Peter the Deacon (2)
Peter The Deacon (2)
a learned Benedictine of Monte-Cassino, of a Roman patrician family, was born about the close of the 11th century, in the reign of Alexius I Comnenus. In the Jus Graeco-Romanum of Leunclavius (lib. 6:395-397) are given Interrogationes quas solvit reverendissimus Chartularius, Dominus Petrus. idemque Diaconus Majoris Ecclesiae (sc. of St. Sophia at Constantinople), A.M. 6600=A.D. 1092. We learn from this title when the author lived, and that he held the offices described.
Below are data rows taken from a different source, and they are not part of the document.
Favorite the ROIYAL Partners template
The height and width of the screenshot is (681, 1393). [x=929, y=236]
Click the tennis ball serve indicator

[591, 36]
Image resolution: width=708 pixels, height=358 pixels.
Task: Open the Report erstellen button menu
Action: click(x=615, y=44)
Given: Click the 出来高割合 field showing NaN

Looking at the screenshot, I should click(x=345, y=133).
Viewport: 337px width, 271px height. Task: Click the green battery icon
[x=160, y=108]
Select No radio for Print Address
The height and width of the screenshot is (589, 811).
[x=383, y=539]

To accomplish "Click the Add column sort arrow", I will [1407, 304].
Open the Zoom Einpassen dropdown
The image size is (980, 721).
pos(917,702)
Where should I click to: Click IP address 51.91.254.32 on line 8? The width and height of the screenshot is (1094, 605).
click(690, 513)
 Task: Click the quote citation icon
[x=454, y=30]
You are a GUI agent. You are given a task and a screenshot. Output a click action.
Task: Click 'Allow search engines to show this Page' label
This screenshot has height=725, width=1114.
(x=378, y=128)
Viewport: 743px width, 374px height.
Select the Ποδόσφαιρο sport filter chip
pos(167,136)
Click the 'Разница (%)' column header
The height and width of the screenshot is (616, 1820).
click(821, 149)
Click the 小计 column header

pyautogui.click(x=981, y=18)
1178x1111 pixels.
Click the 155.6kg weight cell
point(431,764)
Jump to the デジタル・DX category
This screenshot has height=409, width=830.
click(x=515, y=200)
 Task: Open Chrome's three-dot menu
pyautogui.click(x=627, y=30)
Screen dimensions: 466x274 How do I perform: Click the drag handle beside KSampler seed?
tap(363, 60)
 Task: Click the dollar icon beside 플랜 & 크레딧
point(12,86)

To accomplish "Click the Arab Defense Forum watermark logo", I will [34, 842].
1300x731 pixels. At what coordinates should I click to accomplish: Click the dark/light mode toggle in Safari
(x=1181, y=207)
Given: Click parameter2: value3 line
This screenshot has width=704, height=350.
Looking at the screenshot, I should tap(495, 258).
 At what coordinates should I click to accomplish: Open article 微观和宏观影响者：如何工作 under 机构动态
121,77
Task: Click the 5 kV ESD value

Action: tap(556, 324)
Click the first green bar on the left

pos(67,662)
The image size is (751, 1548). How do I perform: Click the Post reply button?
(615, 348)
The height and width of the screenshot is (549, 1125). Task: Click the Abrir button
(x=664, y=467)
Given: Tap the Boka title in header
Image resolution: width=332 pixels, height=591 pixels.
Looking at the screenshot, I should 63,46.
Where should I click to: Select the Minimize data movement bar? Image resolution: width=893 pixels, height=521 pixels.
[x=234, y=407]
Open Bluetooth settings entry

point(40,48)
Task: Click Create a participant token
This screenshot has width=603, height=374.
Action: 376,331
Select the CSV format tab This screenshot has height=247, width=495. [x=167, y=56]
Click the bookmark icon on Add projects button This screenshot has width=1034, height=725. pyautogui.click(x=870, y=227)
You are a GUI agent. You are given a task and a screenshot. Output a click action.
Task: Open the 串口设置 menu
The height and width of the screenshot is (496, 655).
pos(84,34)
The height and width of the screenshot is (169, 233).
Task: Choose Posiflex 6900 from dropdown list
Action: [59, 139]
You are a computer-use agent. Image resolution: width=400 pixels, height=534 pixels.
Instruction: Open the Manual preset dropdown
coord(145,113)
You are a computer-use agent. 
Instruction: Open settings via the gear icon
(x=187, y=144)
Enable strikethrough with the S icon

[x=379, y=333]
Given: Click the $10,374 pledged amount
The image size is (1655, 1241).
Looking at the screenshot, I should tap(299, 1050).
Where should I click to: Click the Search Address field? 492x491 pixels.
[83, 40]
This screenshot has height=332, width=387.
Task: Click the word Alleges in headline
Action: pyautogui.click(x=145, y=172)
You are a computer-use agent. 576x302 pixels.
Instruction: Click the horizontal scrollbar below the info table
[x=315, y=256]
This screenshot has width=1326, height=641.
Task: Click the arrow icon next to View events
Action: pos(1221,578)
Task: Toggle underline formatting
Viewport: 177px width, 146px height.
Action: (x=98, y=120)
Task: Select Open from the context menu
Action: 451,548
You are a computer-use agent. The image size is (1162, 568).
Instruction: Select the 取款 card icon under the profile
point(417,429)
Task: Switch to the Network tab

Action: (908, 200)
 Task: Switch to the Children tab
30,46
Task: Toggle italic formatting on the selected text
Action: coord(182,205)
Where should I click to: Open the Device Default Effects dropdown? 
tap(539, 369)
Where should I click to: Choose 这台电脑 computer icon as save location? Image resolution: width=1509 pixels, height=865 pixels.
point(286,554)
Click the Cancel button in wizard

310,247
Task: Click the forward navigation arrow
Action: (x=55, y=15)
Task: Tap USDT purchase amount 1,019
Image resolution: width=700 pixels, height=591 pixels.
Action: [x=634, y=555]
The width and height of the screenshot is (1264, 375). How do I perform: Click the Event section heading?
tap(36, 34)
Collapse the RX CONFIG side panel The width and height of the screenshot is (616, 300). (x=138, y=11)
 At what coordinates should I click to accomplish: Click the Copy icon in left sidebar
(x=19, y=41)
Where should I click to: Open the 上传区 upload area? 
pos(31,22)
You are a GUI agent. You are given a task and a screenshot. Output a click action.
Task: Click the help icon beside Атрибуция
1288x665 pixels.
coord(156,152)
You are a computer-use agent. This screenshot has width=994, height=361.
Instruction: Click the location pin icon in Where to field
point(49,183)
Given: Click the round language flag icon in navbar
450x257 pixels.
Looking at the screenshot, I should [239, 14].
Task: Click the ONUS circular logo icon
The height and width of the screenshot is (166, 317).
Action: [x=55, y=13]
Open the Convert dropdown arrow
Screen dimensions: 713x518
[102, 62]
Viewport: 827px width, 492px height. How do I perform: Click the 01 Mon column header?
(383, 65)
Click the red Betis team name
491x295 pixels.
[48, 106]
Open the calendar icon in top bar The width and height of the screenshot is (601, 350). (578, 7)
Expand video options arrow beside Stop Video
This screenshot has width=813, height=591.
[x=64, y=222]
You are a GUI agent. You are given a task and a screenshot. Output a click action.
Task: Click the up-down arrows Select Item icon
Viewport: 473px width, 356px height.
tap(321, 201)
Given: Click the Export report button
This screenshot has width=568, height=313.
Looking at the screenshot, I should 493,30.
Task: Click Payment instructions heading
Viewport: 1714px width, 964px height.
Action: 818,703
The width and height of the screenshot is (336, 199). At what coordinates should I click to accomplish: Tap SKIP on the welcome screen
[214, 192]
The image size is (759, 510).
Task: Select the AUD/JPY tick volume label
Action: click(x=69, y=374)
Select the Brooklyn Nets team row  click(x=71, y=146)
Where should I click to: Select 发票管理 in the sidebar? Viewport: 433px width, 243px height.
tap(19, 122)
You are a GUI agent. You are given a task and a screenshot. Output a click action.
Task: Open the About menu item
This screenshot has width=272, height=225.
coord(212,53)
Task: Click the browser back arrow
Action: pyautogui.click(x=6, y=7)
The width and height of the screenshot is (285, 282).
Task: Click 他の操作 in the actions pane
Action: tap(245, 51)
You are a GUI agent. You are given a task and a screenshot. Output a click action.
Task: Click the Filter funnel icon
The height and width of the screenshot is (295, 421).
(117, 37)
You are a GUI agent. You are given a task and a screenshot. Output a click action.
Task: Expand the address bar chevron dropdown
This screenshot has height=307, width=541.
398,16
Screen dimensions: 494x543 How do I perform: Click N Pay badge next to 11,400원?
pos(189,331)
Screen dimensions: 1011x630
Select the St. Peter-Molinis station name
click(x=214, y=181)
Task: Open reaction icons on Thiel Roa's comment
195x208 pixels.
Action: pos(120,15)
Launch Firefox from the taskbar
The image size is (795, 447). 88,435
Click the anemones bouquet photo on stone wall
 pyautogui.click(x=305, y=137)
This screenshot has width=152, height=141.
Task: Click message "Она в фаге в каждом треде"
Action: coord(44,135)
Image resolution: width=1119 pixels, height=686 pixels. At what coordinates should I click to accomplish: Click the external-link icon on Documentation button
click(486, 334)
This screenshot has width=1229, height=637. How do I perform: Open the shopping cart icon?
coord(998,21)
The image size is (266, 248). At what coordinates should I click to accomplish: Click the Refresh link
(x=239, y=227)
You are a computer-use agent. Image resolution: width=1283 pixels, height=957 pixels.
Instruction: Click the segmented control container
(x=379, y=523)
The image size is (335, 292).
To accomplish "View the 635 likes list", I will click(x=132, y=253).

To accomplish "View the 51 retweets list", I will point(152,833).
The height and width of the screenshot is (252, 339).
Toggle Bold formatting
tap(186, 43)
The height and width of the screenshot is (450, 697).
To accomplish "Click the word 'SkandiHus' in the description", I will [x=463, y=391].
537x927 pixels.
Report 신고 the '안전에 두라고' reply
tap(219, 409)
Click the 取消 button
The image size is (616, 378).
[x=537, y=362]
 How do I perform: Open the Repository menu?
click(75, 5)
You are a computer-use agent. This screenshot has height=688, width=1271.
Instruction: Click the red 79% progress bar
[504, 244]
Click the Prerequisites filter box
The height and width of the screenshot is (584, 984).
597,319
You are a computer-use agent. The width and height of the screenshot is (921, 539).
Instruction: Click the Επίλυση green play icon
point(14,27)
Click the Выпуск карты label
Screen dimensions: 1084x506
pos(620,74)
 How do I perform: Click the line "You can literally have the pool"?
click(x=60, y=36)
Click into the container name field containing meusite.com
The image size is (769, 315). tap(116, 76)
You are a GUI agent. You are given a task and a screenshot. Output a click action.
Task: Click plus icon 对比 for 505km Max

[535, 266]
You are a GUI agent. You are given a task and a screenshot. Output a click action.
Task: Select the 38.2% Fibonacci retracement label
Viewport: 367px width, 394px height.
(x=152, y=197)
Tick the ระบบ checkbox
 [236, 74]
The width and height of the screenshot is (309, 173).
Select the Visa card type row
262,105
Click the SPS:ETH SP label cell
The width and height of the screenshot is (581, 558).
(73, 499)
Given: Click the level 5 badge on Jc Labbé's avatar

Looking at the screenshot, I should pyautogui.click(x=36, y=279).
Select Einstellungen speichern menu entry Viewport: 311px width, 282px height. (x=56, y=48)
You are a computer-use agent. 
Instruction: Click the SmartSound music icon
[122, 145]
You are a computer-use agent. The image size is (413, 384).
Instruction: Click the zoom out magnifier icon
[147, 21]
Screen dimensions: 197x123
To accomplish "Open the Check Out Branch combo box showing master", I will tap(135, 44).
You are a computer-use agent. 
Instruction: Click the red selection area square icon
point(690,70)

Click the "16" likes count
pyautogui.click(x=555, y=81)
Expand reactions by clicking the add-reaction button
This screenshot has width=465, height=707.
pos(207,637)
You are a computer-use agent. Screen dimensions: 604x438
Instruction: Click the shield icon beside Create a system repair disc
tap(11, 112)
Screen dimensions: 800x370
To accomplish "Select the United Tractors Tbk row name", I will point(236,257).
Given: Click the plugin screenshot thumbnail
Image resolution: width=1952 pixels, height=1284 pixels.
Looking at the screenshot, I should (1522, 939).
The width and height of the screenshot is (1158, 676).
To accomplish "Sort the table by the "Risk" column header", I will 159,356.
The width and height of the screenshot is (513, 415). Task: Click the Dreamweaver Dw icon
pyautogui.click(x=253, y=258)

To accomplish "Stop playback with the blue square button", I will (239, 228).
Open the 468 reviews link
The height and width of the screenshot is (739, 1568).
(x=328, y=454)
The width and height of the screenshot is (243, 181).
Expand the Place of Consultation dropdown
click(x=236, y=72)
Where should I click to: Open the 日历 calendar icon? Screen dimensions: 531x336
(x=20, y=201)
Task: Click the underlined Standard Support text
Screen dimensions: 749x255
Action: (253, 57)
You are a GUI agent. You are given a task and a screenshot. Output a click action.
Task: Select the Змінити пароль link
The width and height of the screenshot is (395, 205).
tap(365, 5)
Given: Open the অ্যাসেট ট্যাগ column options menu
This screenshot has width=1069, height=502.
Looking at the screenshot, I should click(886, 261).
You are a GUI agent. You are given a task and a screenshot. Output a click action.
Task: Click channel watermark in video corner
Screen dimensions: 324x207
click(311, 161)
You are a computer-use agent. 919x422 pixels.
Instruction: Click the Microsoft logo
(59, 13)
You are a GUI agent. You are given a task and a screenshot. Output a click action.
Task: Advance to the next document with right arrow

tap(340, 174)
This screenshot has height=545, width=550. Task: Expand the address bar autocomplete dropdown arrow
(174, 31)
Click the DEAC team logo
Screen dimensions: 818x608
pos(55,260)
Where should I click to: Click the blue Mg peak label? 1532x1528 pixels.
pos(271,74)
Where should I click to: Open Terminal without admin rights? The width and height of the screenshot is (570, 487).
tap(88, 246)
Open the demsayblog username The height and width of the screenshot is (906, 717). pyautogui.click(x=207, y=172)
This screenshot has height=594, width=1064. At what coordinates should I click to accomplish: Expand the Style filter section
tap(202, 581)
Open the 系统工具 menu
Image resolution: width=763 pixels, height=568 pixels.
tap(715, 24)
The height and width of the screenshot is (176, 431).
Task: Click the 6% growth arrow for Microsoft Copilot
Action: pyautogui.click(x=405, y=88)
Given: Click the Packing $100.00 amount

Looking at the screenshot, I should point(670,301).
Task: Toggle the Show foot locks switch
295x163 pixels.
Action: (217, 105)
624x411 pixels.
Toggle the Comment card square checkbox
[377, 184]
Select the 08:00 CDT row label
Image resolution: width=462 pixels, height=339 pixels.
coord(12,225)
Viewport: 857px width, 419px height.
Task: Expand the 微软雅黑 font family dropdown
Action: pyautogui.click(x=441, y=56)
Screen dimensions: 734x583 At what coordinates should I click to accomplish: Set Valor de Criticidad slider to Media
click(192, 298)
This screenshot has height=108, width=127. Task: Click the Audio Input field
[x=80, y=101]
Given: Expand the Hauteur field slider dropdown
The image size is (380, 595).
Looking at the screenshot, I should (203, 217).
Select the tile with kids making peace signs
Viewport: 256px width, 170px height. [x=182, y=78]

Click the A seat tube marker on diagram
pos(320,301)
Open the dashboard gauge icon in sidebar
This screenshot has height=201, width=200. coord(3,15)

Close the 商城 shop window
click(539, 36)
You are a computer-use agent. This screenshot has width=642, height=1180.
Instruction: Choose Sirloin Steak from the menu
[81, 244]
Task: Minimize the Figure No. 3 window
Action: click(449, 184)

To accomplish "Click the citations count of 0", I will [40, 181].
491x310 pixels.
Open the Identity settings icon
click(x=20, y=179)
He seems to have been admitted into the Benedictine Order at the very early age of fifteen. In a controversy of his convent with pope Innocent II, he defended the monastic interests to great advantage before the emperor Lothaire in 1138, while he was in South Italy. So well pleased was the emperor with Peter that he was made chartularius and chaplain of the Roman realm. Later he was intrusted by pope Alexander with the management of the convent of Monte-Cassino, where he died after the middle of the 12th century. The following of his writings are instructive for the contemporaneous history of the Church, De vita et obitu Justorum Coenobii Casinensis: — Lib. illustrium virorum Casinensis Archisterii: — Lib. de locis sanctis: — and De Novissinis temporibus. There are, or were, extant in MS. in the king's library at Paris, Petrus Diaconus et Philosophus de Cyclo et Indictione, and Petri Diaconi et Philosophi Tractatus de Sole, Luna, et Sideribus (Codd. CMXXIX, No. 7, and MMMLXXXV), but whether this Petrus Diaconus is the canonist is not clear.-Smith, Dict. of Gr. and Rom. Biog. and Mythol. 3:223; Potthast, Bibl. Med. AEvi, page 490; Fabricius, Bib. Graeca, 11:334 sq.; Cave, Hist. Litt. 2:161.